Top of Passage for review

Hi! Well, here is the update...

It was not an umbilical hernia, but was called a ventral or incisional hernia, which I got because the c-section scar from my delivery of my son (i.e., the abdominal muscle incision) never healed properly.

I got it fixed (supposedly) in May 2006. The surgery SUCKED. I waited over a year to get the surgery, which I think 20/20 hindsight was a huge mistake because it just gets bigger and bigger the longer you wait. I was all obsessed with how could I be away from my baby for 4 hours, etc. so I just delayed it as long as possible. So it went from a small hernia (i.e., a simple surgery) to a big hernia and a pretty complicated surgery. I still was nursing and so pumped etc. but it did make it easier that my son was walking and so could get himself into position to nurse and I didn't have to hold him ALL the time anymore like when he was an infant. But still, it was more a complicated surgery. I did not get general, just a local (and obviously a sedative so I was asleep) and it was "outpatient" so I went home a couple of hours later, and I ended up in A LOT of pain. Recovery was WORSE than the c-section, hands down. If I had gotten surgery when he was say 4 months old, I would have had a few days of my mom getting gobs of baby time in, staying in bed, nursing propped up on pillows. Big deal... it's like having a baby! lol But 3-4 days later and I would have felt great. Instead I was in a lot of pain for over a month. I could barely lift him even 2 months later. I pumped diligently immediately before my surgery (to give to him) and after surgery (to dump) but he didn't even want to nurse because I was home 5 or 6 hours later and he was fine. If he'd have been a newborn, I would have just asked my dh to bring him to the hospital and get the nurses to prop me up to nurse him. I can see that I had options back then but I was too focused on not being separated from him for the hour or whatever of surgery--- anyway, understandable I suppose but in hindsight, totally stupid and totally the WRONG decision.

Fast forward to last summer (June 2007). A bulge was reappearing - kind of like a golf ball in my lower belly and I got a note that the mesh patch used to fix the hernia was RECALLED by the FDA.







Not something you want to hear about a medical device that is inside your body. I had a CT scan to check it and the surgeon (a new surgeon this time







) said it had migrated and was failing but we'd check in in Dec. So in Dec 07 (this past xmas) I had a follow-up CT scan and the mesh had migrated further and this time I had a full recurrence - i.e., I had a hernia AGAIN.

Bottom of Passage for review
Top of Data shown

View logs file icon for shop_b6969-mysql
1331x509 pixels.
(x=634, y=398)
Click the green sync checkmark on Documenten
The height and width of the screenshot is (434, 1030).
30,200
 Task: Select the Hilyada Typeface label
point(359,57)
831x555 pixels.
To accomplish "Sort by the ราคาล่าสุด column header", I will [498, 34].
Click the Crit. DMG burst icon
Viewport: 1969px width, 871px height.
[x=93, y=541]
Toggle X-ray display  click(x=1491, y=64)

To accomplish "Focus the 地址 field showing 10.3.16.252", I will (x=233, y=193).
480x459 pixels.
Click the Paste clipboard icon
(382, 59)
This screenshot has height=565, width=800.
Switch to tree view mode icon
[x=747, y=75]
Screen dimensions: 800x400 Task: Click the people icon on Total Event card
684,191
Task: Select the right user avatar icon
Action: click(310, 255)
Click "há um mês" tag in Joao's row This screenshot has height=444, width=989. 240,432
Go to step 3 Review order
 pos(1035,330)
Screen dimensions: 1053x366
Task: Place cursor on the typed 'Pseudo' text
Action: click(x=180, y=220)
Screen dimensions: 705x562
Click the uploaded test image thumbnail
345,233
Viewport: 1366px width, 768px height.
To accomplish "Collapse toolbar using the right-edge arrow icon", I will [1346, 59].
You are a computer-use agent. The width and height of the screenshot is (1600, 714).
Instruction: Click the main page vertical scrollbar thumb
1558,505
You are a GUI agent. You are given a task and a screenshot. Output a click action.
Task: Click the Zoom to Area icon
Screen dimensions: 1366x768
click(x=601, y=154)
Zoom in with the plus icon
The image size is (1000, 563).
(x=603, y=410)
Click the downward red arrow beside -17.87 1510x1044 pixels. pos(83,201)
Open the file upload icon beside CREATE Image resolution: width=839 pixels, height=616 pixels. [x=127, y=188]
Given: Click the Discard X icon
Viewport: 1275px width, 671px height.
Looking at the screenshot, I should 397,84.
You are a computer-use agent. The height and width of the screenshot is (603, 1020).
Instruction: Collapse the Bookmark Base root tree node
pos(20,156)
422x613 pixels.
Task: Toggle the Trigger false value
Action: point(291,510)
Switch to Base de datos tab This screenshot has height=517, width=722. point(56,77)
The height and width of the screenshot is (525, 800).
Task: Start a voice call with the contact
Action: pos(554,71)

Bottom of Data shown

**Assigned task**:
Write the next part of the forum post about the hernia repair, starting after its last sentence.

**Exercise result**:
So... I went in in January 08 (2 mos. ago) for a repair of the hernia. It was a mess. General anesthesia, I was in the hosp. for 4 days, the repair was a MESS. The mesh had migrated into my abdominal cavity, I had to do this crazy bowel prep because they thought they *might* have to do a bowel resection because there was a loop of bowel they thought was attached to the old mesh. It turned out it wasn't (thank god). The surgery was serious - my scar goes all the way across my lower belly. But it was repaired. I am crossing everything I have that it holds - it was a straight surgical repair (just sutures, no mesh) because the abdominal tissue was so badly destroyed the risk of infection was too great to insert a foreign body in there just to have to take it out again if it got infected. So we're hoping this one holds. The recovery from this one I liken to a c-section. Even though it was a more intensive operation, I had general, and the scar is bigger. It just felt RIGHT from day 1, unlike last time when it hurt badly and felt weird from day 1, probably because the mesh failed as soon as it was inserted.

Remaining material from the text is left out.